Everyone encounters a lot of bad ideas and a lot of good ones too, but how can you tell the difference? One thing that’s a giveaway to bad ideas and bad thinking habits in general is the frequent assertion of unverifiable truths. This occurs commonly with people who insist on talking long and breathlessly about batches of unrelated conclusions that are usually about things external to their personal experience. The ideas are typically emotion-laden with innuendos of intentional mind control by powerful unseen manipulators. This sounds like a definition of paranoia, but when it isn’t mixed with noticeable delusional behavior it wouldn’t be defined that way, but perhaps it could be called paranoid-light.

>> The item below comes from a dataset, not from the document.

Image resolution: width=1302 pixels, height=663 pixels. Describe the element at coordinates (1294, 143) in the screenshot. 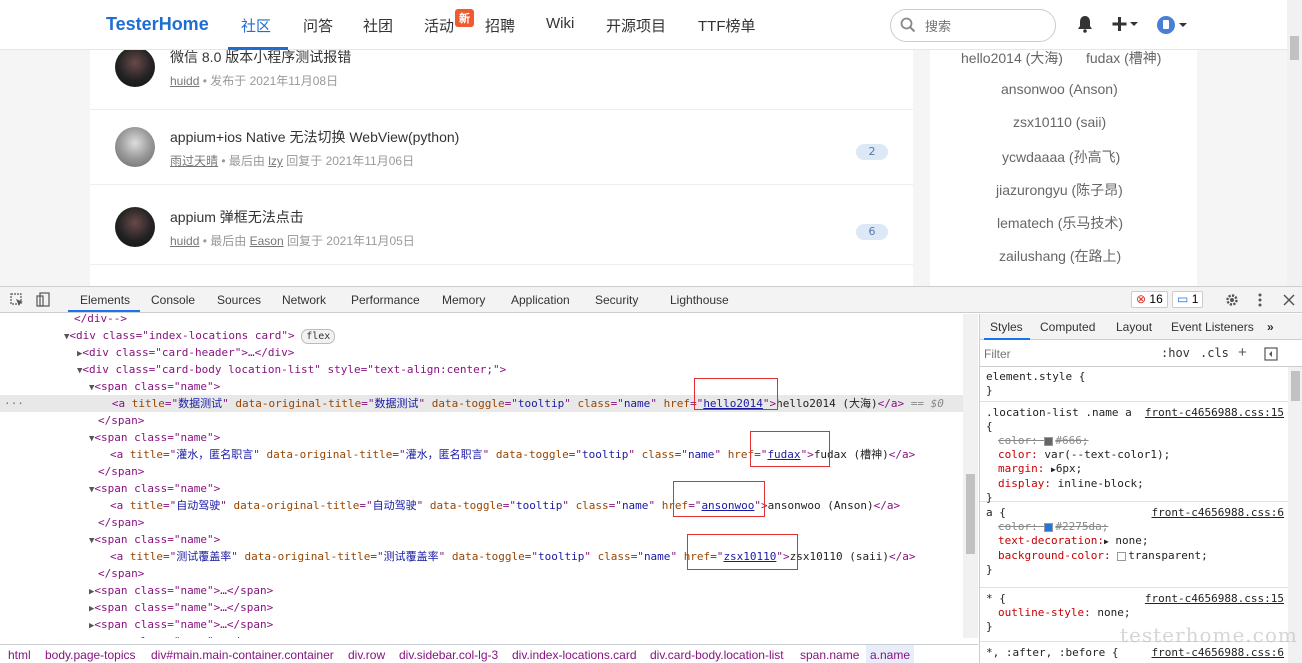

I see `page-scrollbar` at that location.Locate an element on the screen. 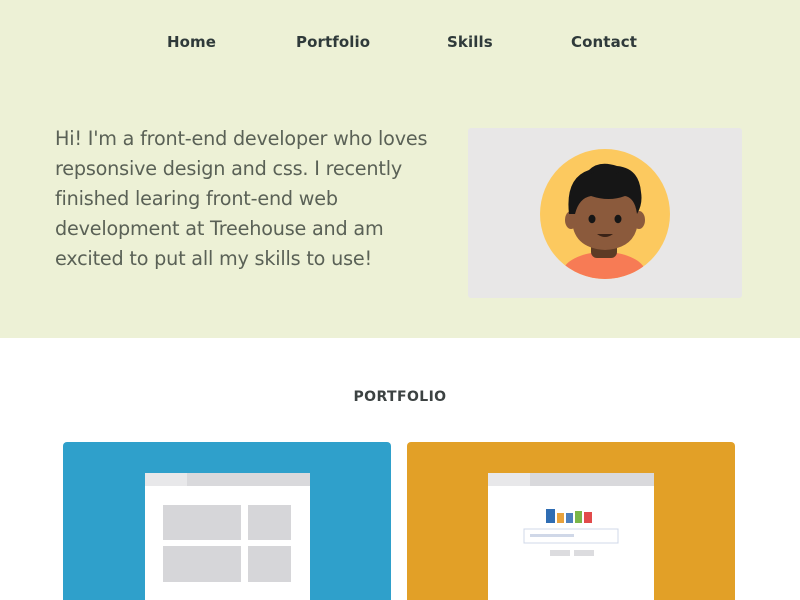  portfolio-card-search is located at coordinates (571, 521).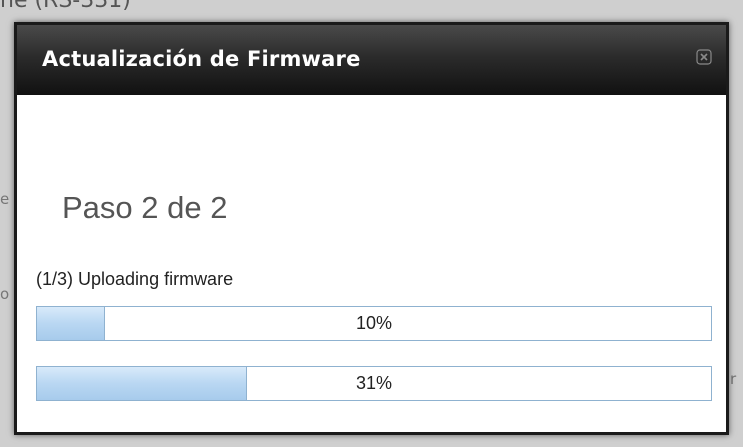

Today I encountered a book that had a title that seemed to promise a clearer understanding of evolution, and how the concept behind that process could be applied to all sorts of processes along with biological evolution. The idea of the evolution of business was an early example, and that struck me as strange because Darwin’s book on the evolution of species (1859) had the same basic idea as Adam Smith‘s book on evolution of business, but Smith’s was published in 1776. Charles Darwin was eighty-three years tardy, and this new book adds another hundred and fifty-six years to the slow thinking, or two hundred and thirty-nine years slow. If Smith had only written a single paragraph on living forms, or even a single word in just the right place based on his ideas of how business evolved, we would possibly be calling evolutionary theory Smithism, rather than Darwinism. Smith’s “Hidden Hand” guiding economic and living transactions, with the idea that those that did well in those situations survived, is at root identical to Darwin’s “natural selection,” where living things most fitted to their local environment were the survivors.
I won’t bother with the title of the book I put down, because it would just cause argument, and what I want to suggest is for you, and me, to watch for unsubstantiated assertions, but even more importantly “unsubstantiatable assertions”. The idea is not to believe things that have no possibility of being shown to be founded in provable fact.
The philosopher of science Karl Popper applies the idea of potential falsifiability to scientific ideas, but I am thinking about that idea of falsifiability in ordinary life situations, and not scientific, requiring that high standard of your acquaintances. Karl Popper (1902–1994) Austro-British philosopher of empirical falsification and critical rationalism: In so far as a scientific statement speaks about reality, it must be falsifiable: and in so far as it is not falsifiable, it does not speak about reality.
Perhaps I’m being too harsh. — Avoid people who talk nonsense.